Hauer, con la voz trémula por la rabia, gritó a Gustave:

—Es la segunda vez que lo intentas conmigo esta noche, viejo arschloch

Tomas exclamó algo incomprensible, seguido de un grito agudo de Gustave abortado de pronto por un ruido como el de un saco de harina golpeando el suelo de piedra del granero, un ¡bum! terrible contra la piedra, luego un silencio tan inesperado como una ducha helada.

Duró unos treinta segundos o más. Luego, nadie habló. Nadie se movió.

Y enseguida la voz de Tomas, alegremente despreocupada: «Ya está bien. Volved al bar. Id a acabaros las bebidas. El vino debe de haberlo vencido al fin».

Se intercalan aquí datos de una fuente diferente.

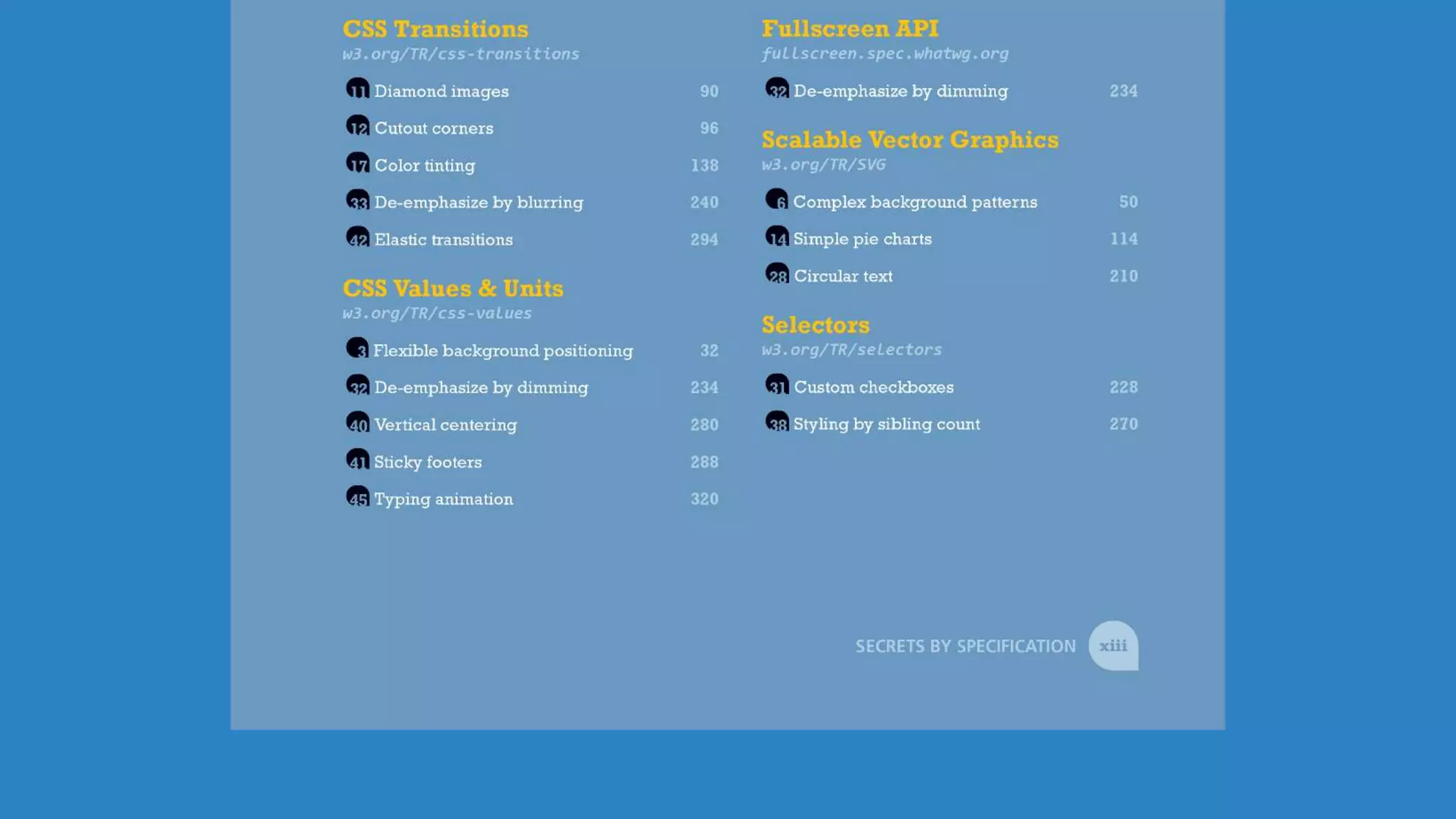1456x819 pixels.
Task: Click the number 14 badge beside Simple pie charts
Action: (776, 237)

Hubo un murmullo inquieto, un susurro, un silbido de protestas. La voz de una mujer, Colette, creo. «Sus ojos…».

—Es sólo la bebida —la voz de Tomas era risueña y liviana—. Un viejo como él… Nunca sabe cuándo terminar. —Su risa fue absolutamente convincente y aun así yo sabía que estaba mintiendo—. Fränzl, quédate y ayúdame a llevarlo a casa. Udi, llévate a los demás para adentro.

Tan pronto como los otros hubieron regresado al bar volví a oír la música del piano, una voz femenina elevándose con un nervioso gorjeo entonando la melodía de una canción popular. Solos, Tomas y Hauer empezaron a hablar en tonos rápidos y urgentes.

—«Leibniz, was mu…» —decía Hauer.

Halt’s Maul! —lo cortó Tomas bruscamente. Dirigiéndose al lugar donde me pareció que había caído el cuerpo del anciano, se arrodilló. Oí cómo movía a Gustave, luego le habló con suavidad un par de veces en francés.

—Viejo. Despierta, viejo.

Hauer dijo algo rápido y enfadado en alemán que no conseguí captar. Luego Tomas habló, pausada y claramente, y el tono que empleó, más que las palabras mismas, fue lo que me hizo entender. Lenta y deliberadamente, las palabras eran casi divertidas con su frío desprecio.

Sehr gut, Fränzl —dijo Tomas secamente—. Er ist tot.